Po śmierci Edypa, Polinik i Eteokles podzielili się władzą. Jednak wbrew umowie Eteokles po roku rządów nie przekazał tronu bratu. Polinik sprowadził obce wojska, aby odzyskać tron. Między braćmi rozpoczęła się walka o władzę, w której obaj zginęli. Władcą został ich wuj Kreon. Kreon uznał Polinika za zdrajcę i wydał zakaz grzebania jego zwłok. Eteoklesowi zaś został wyprawiony uroczysty pogrzeb. Siostra Eteoklesa i Polinika, Antygona, przeciwstawiła się rozkazowi Kreona i pochowała zwłoki Polinika.
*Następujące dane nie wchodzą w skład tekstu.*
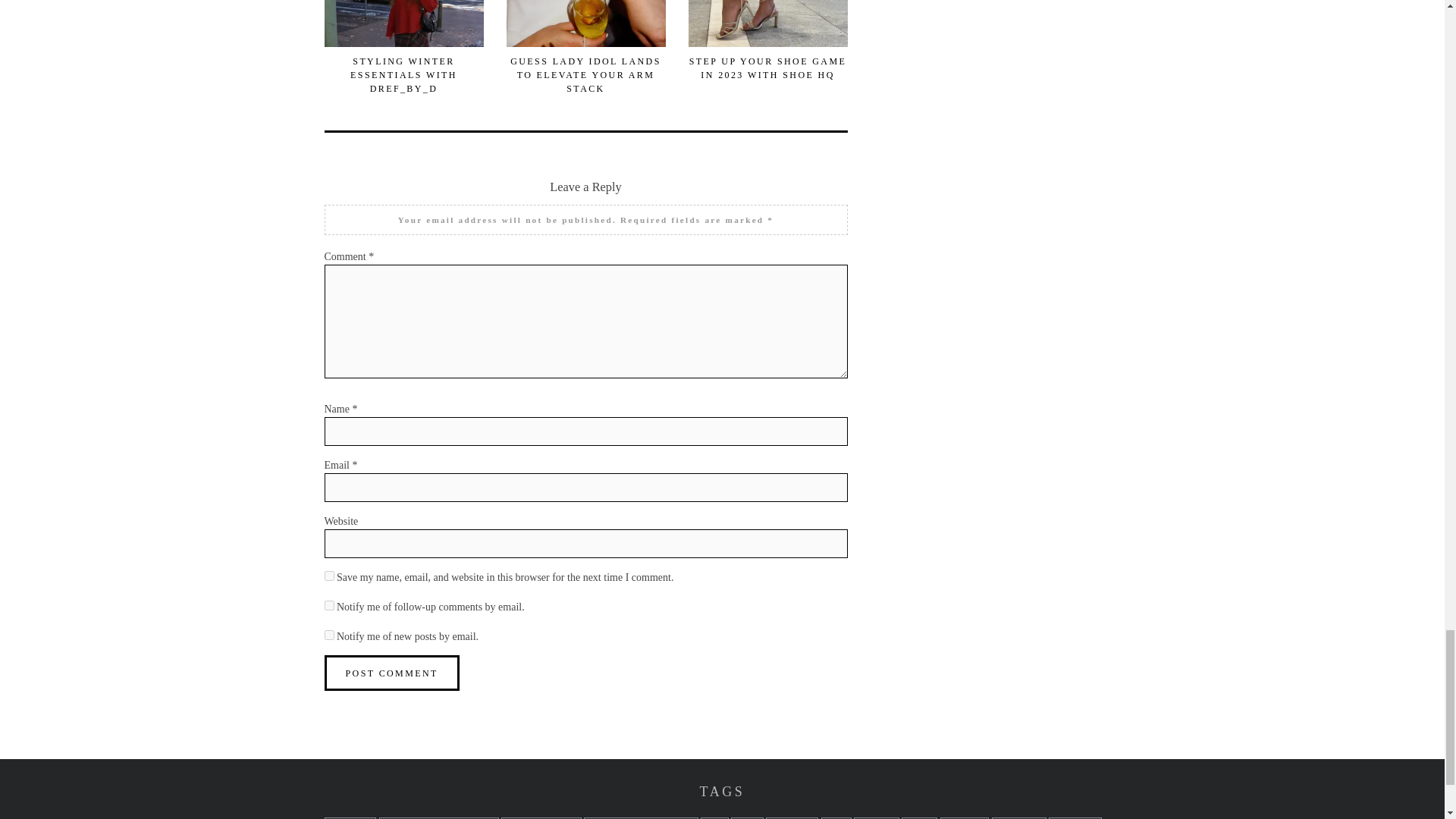
subscribe (329, 634)
Post Comment (392, 673)
subscribe (329, 605)
yes (329, 575)
Given the description of an element on the screen output the (x, y) to click on. 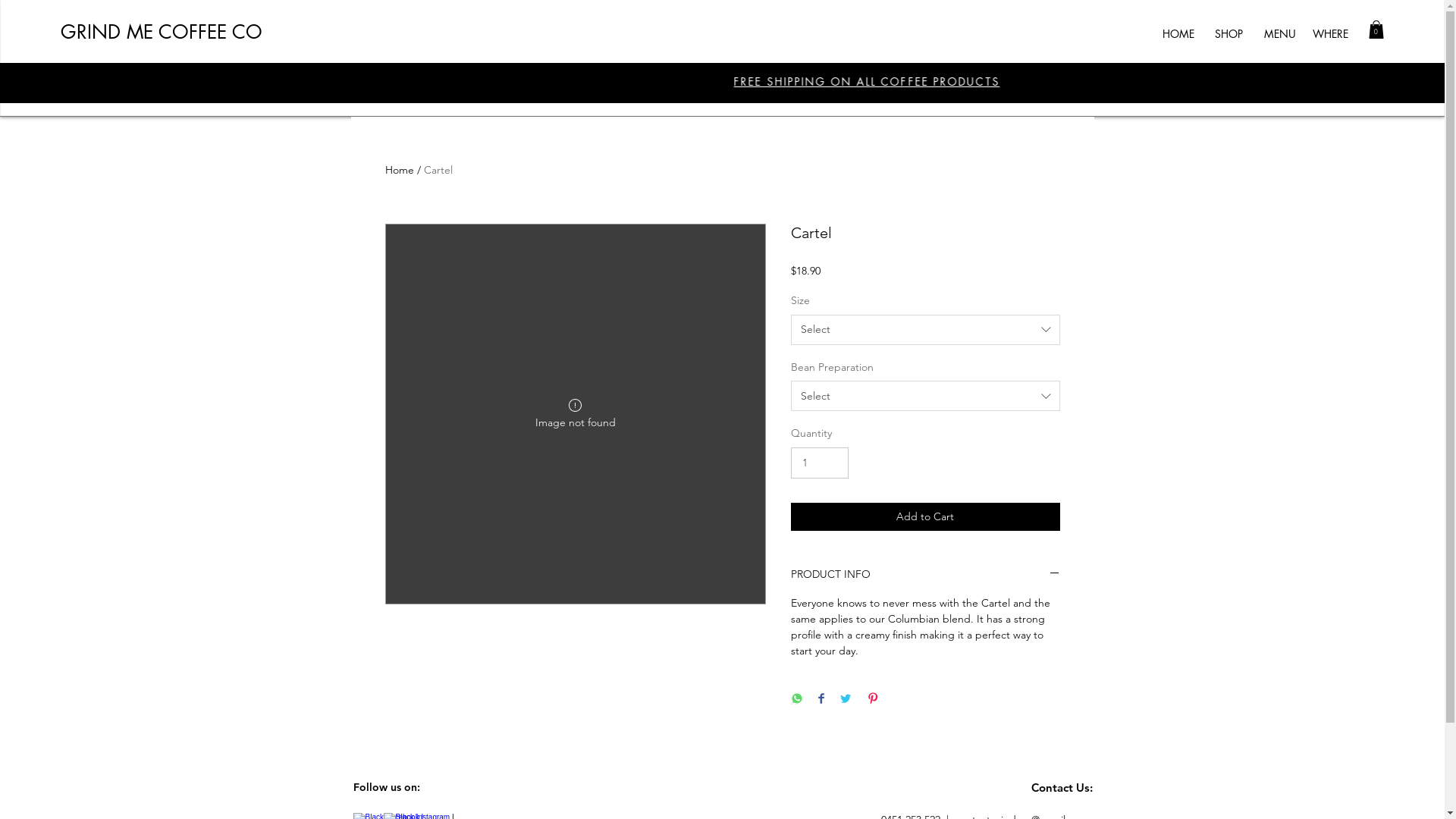
Cartel Element type: text (437, 169)
Select Element type: text (924, 395)
WHOLESALE COFFEE BEANS - ORDER TODAY Element type: text (694, 81)
0 Element type: text (1375, 29)
Add to Cart Element type: text (924, 516)
WHERE Element type: text (1330, 34)
GRIND ME COFFEE CO Element type: text (161, 31)
PRODUCT INFO Element type: text (924, 575)
Select Element type: text (924, 329)
SHOP Element type: text (1228, 34)
Home Element type: text (399, 169)
MENU Element type: text (1279, 34)
HOME Element type: text (1177, 34)
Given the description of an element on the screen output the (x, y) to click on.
Spowodowało to ciąg tragicznych wydarzeń: Antygona zostaje skazana na śmierć przez apodyktycznego władcę Teb. Na wieść o tym jego syn Hajmon, który jest narzeczonym Antygony, i żona Kreona, Eurydyka, popełniają samobójstwo. Kreon, choć władca, traci najbliższych i zostaje sam z poczuciem winy. Staje się to dla niego największą karą. Przeciwstawieniem Antygony – symbolu buntu, śmiałości i odwagi – jest w dramacie Sofoklesa jej siostra – Ismena, która jest uosobieniem łagodności i pokory. Posługując się tymi dwiema postaciami, Sofokles kreśli odwieczny konflikt romantyzmu, idealizmu i buntu z racjonalizmem, pragmatyzmem i pokorą.
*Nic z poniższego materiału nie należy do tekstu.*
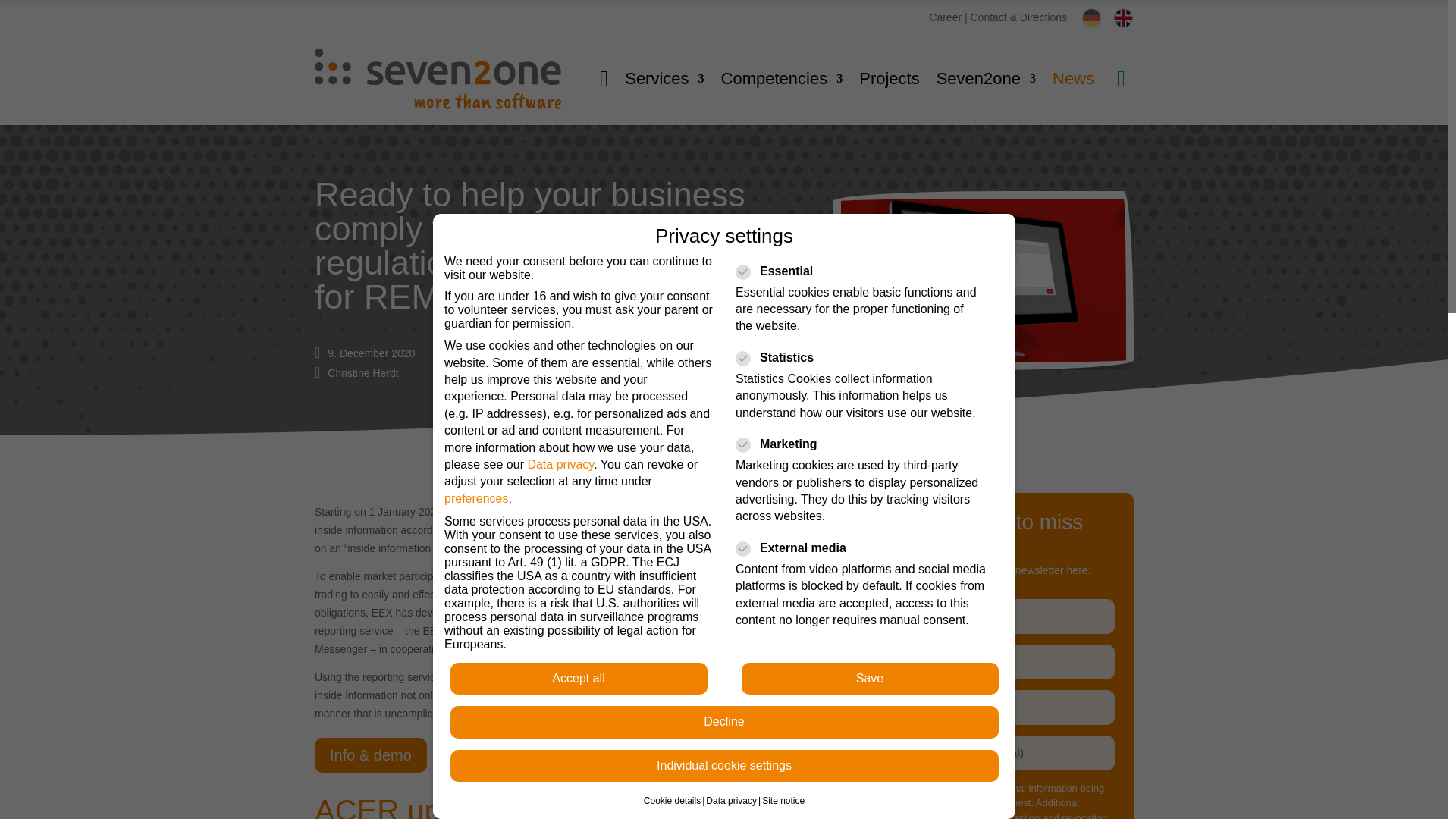
eex-inside-information-messenger-login (719, 581)
Screenshot of the EEX Inside Information Messenger (983, 280)
to the career section (944, 17)
Seven2one (985, 78)
Competencies (781, 78)
Projects (888, 78)
Services (663, 78)
Career (944, 17)
Screenshot of the EEX Inside Information Messenger (983, 366)
to the contact page (1019, 17)
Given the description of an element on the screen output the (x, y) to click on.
Cała tragedia rozgrywa się w ciągu 24 godzin, przed pałacem królewskim w Tebach.
Antygona jest skonstruowana według ściśle określonych zasad obowiązujących przy tworzeniu tragedii antycznej. Wyraźnie zarysowana jest w niej zasada trzech jedności, bohater tragiczny, konflikt tragiczny. Działanie bohaterki z góry skazane jest na niepowodzenie i tak naprawdę starożytni wybierając się na tragedię, nie oczekiwali zwrotów akcji, lub interesującej fabuły, lecz doznania oczyszczenia – katharsis. Antygona umiera w słusznej sprawie, natomiast zły Kreon doznaje kary. Jest to umoralniające i podniosłe, czyli typowe dla tragedii attyckiej.